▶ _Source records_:

---------------

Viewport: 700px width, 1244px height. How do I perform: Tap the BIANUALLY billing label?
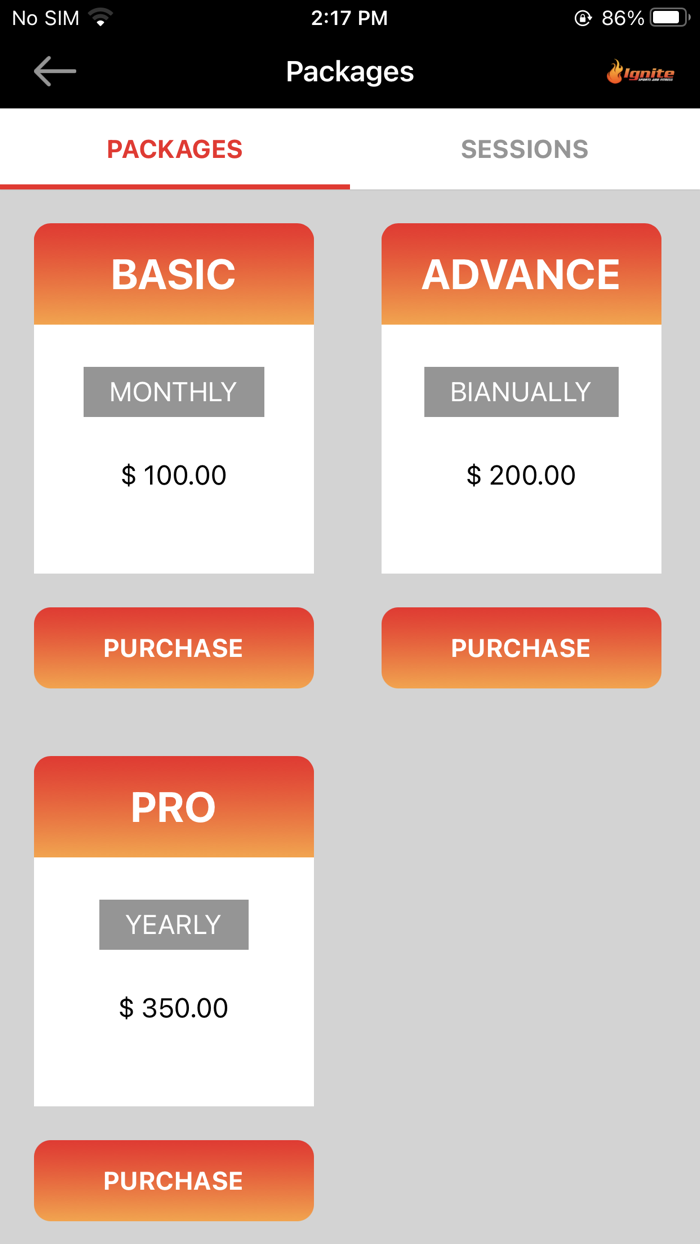[521, 392]
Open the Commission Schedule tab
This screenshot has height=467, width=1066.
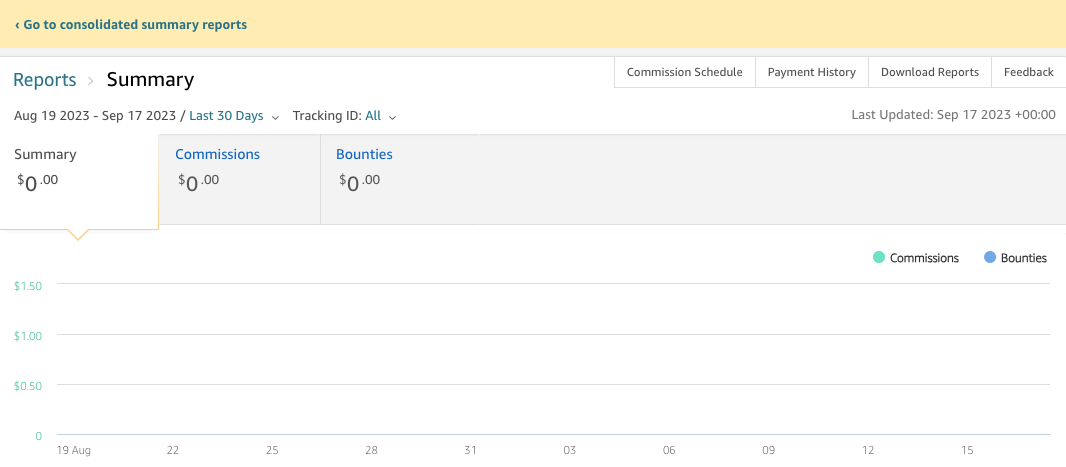pos(684,72)
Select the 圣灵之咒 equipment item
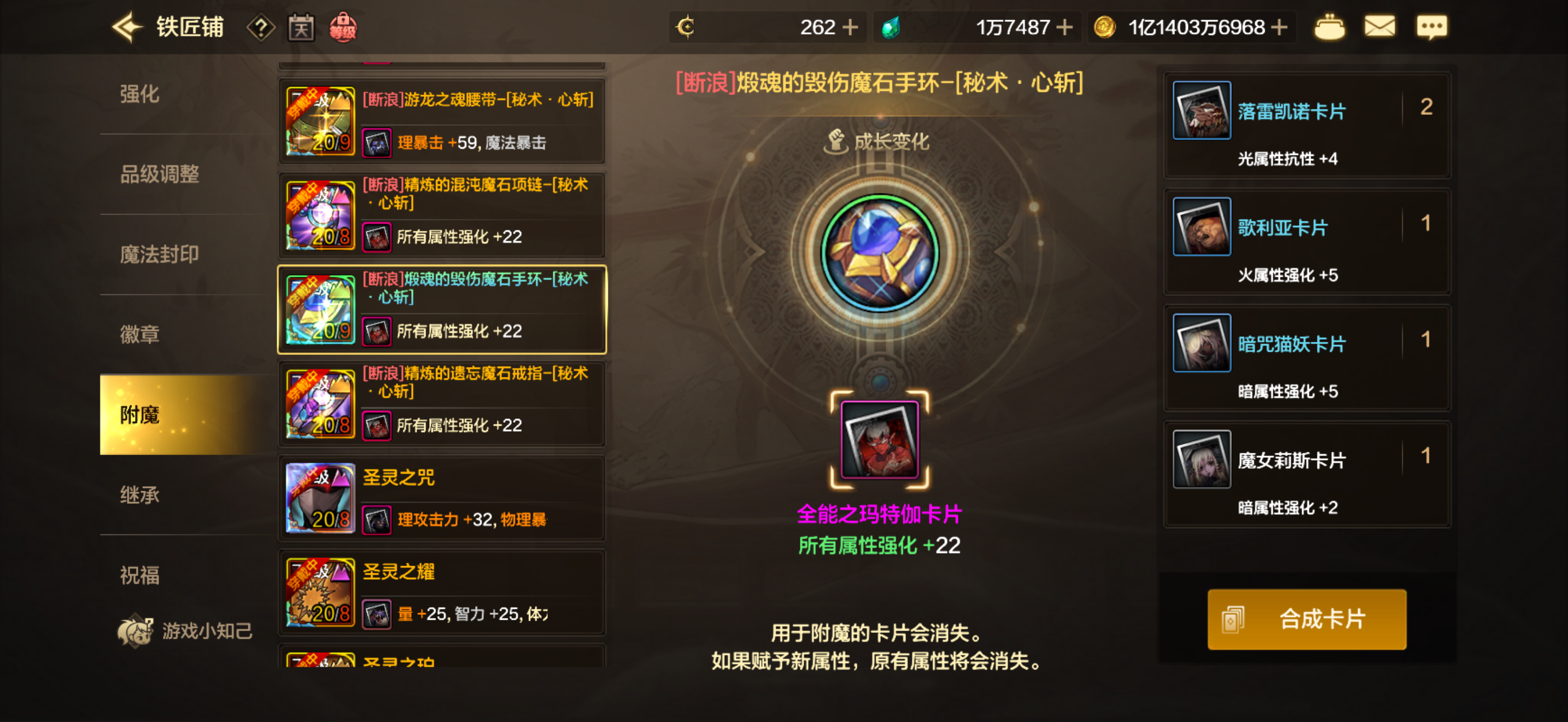 [442, 498]
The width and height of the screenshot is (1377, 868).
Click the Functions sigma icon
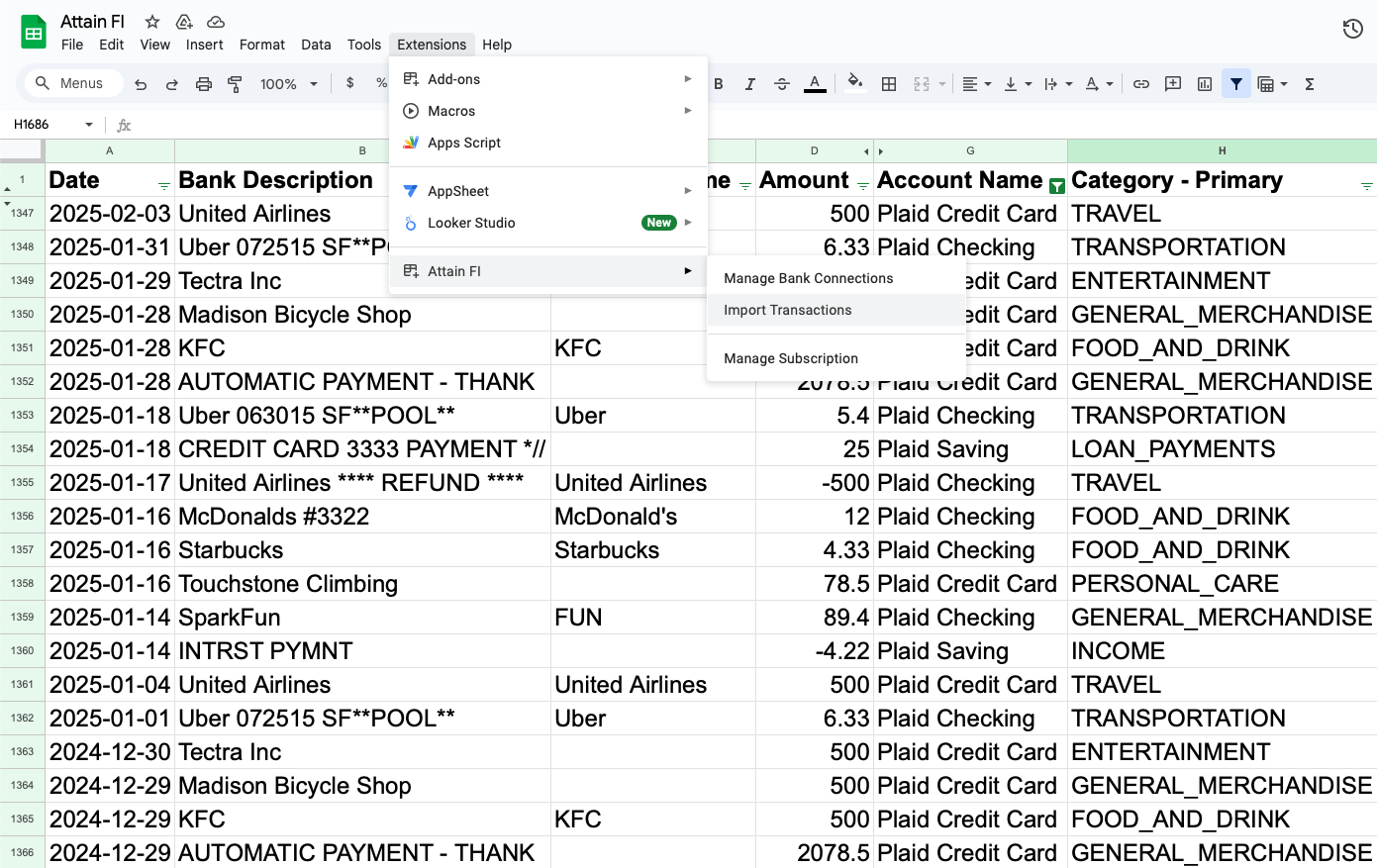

---------------

▶ _About this task_: Please copy exactly the lines from the one containing "This screenshot has height=467, width=1066." through the end of the records above, leaving out every picture.

▶ _Solution to this task_:
This screenshot has height=467, width=1066.
pos(684,72)
Select the 圣灵之咒 equipment item
 [442, 498]
The width and height of the screenshot is (1377, 868).
Click the Functions sigma icon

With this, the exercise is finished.